Uma característica única deste dinossauro são as fileiras de pequenos orifícios na frente de seu crânio, conhecidos como forames. Os pesquisadores sugeriram que esses buracos poderiam ter permitido que o animal esfriasse, com sangue sendo bombeado para a pele fina na frente da cabeça a fim de liberar calor.
Como muitos abelissaurídeos, o crânio tem uma caixa craniana “notavelmente pequena”. Mesmo assim, a nova espécie tem um crânio cerca de 70% menor do que qualquer um de seus parentes. Esse tamanho reduzido pode apontar para o crânio pertencer a um jovem, mas há evidências conflitantes sobre isso.
Uma falta de clareza semelhante se estende a suas outras características, incluindo partes finas do crânio e, ao contrário de outros abelissaurídeos, falta de chifres. Sugeriu-se que isso pode significar que a nova espécie está perto da base da árvore genealógica dos abelissauros ou intimamente relacionada aos ancestrais do resto do grupo.
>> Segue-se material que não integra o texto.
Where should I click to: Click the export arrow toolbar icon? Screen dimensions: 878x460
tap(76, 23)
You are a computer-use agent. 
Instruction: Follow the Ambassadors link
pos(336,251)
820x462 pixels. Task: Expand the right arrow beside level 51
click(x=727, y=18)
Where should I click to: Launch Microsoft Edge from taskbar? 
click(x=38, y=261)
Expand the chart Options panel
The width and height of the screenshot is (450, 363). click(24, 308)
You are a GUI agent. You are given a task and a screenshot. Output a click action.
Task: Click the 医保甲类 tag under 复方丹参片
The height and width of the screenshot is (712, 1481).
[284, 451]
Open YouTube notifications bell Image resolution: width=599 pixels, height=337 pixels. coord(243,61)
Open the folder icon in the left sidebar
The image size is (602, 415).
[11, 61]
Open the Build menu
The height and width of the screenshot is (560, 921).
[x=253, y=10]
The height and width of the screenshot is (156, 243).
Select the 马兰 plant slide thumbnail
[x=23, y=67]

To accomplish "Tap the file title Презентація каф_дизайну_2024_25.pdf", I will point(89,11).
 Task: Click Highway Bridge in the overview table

Embora alguns dos detalhes ainda não estejam claros, existem características únicas suficientes do dinossauro para convencer os pesquisadores de que é um novo gênero e espécie, que eles chamaram de Guemesia ochoai. O nome se refere ao general Martin Miguel de Güemes, herói da da independência argentina, e a Javier Ochoa, técnico do museu que descobriu o espécime.
Região diferenciada
Embora muitas questões ainda envolvam o recém-descrito abelissaurídeo, ele se soma a um crescente corpo de evidências sugerindo que o noroeste da Argentina tinha um conjunto único de criaturas, diferente das encontradas em outras partes do mundo nesse momento. Esse grupo incluía tartarugas da família Podocnemididae, como Stupendemys geographicus, um dos maiores répteis aquáticos que já viveram.
Os cientistas agora esperam descobrir mais espécimes de Guemesia ochoai e seus parentes para descobrir mais sobre a vida na antiga Argentina. Eles estão particularmente focados no período imediatamente antes e após a extinção em massa do final do Cretáceo para entender como esse evento maciço moldou a vida na Terra.
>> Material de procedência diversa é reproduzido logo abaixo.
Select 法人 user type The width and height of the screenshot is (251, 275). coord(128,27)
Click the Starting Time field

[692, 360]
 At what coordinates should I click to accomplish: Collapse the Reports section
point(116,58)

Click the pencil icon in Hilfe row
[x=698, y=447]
Além do Guemesia ochoai, a equipe já descobriu várias outras espécies interessantes, de peixes a mamíferos, que estão descrevendo atualmente.
Segundo Anjali, ainda existe muito a aprender com os fósseis do norte da Argentina. “Entender grandes eventos globais, como uma extinção em massa, requer conjuntos de dados globais, mas há muitas partes do mundo que não foram estudadas em detalhes e toneladas de fósseis ainda a serem descobertos”, disse ela. “Deixamos alguns fósseis interessantes no solo em nossa última viagem, sem saber que levaria anos até que pudéssemos voltar aos nossos locais de campo. Agora esperamos que não demore muito mais para terminarmos de desenterrá-los. e descobrir muitas outras espécies dessa fauna única.”